World 250cc Champion in 1969, and a major factor in the World 500cc titles for Kenny Roberts Senior and Eddie Lawson, Kel Carruthers has a CV matched by very few Australians. A resident of the USA for 39 years, Kel returned to Australia in 2009 for the annual Broadford Bike Bonanza.
When Kelvin Carruthers packed up his family and his racing kit and headed for Europe in 1966, it was not altogether a bad thing for the local scene, for his dominance in the previous five years had been absolute. Certainly, the was great anticipation that his stellar career would continue abroad as it had left off in Australia, but local riders breathed a collective sigh of relief that number 6 would no longer be on the starting grids at home.
There was little doubt that young Kelvin would follow his father jack into the motorcycle world. Jack was an Australian Speedway Sidecar Champion and indelibly associated with the trade, the sport and just about anything else to do with bikes. He ran a dealership and workshop at Victoria Road, Gladesville – one of his contracts being to repair machines used by the armed forces; Harleys and later BSAs.
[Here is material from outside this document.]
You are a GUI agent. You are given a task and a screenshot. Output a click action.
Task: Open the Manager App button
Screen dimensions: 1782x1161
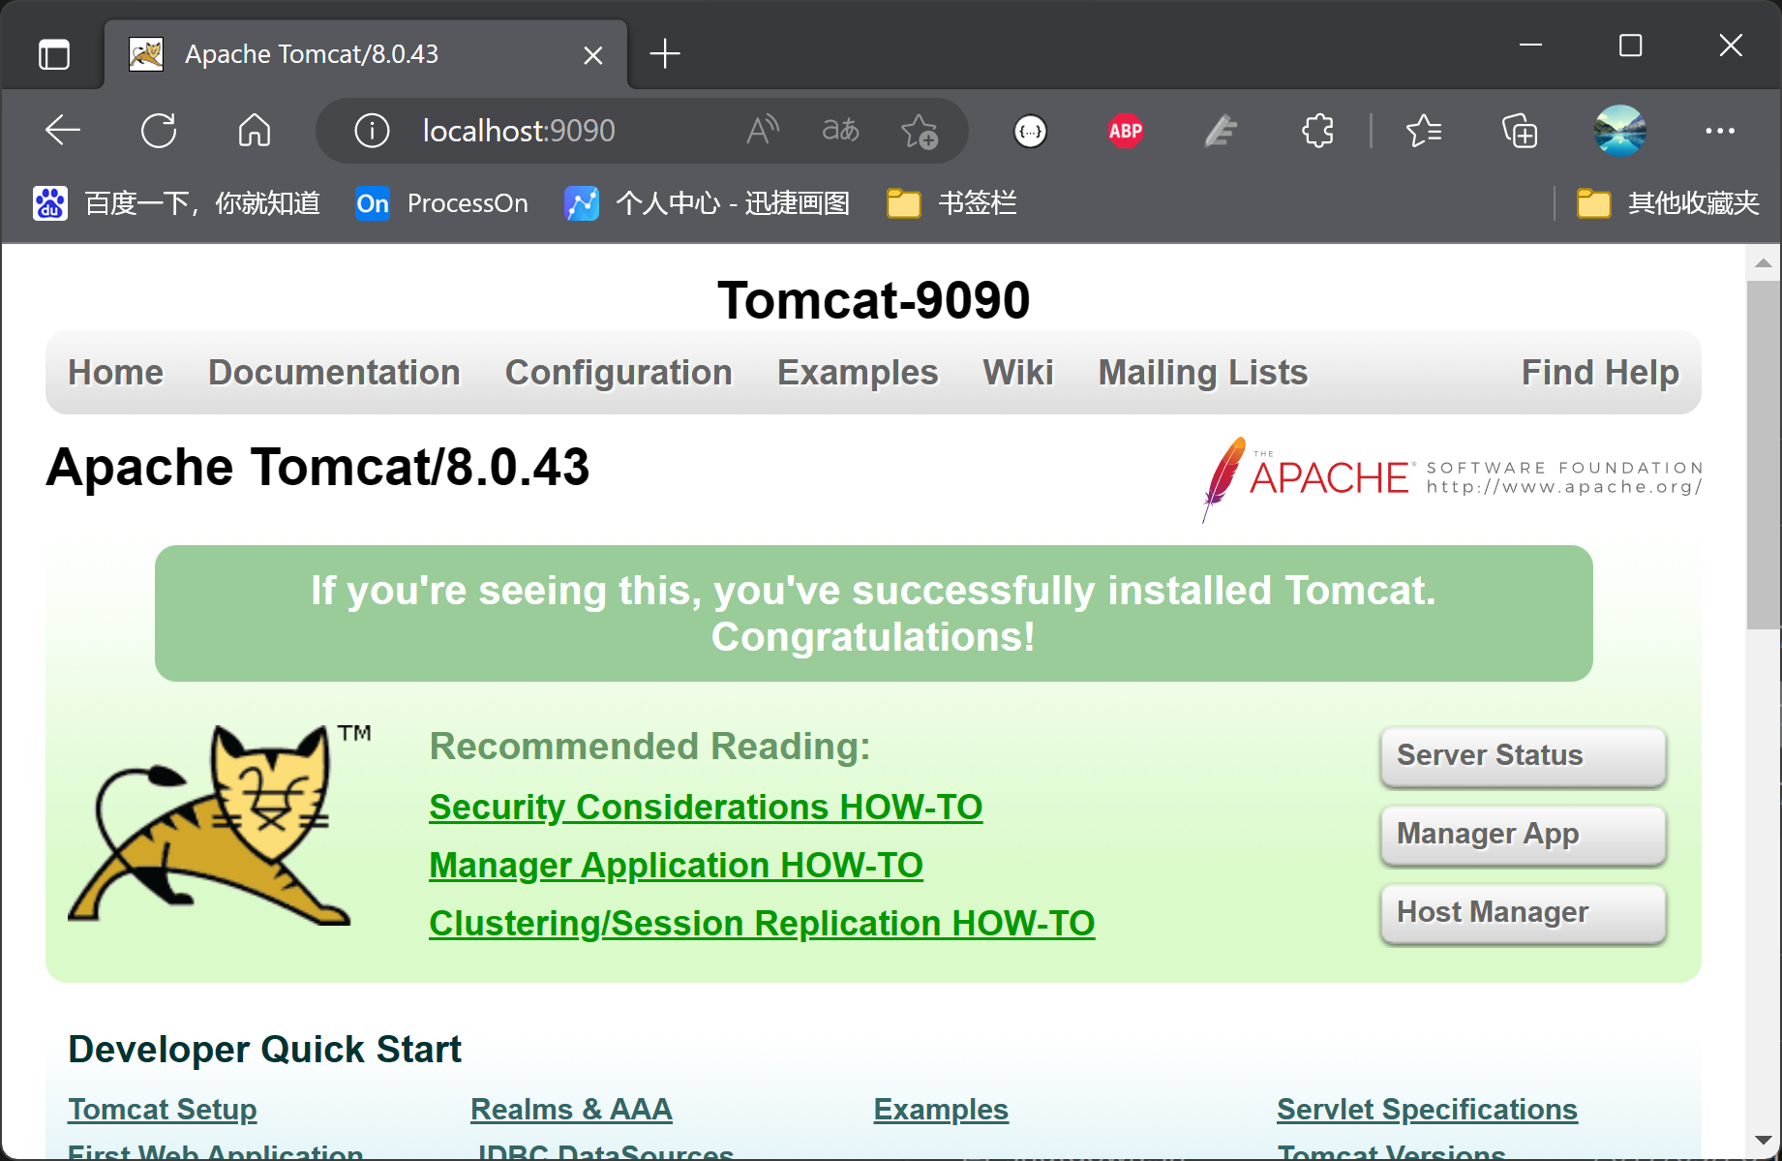[1523, 834]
He was also closely associated with the Vincent marque. Young Kel was a familiar face in the workshop for years before he finally joined the business fulltime in 1953 at the age of 15, and at this stage already had three years experience competing in club-level sporting trials and dirt track races. Jack’s contacts allowed him to obtain a restricted road licence so Kel could test the Army bikes, and from there, gaining a competition licence wasn’t that difficult. His first priority though, was the family business, and racing had to be slotted in where time and resources allowed.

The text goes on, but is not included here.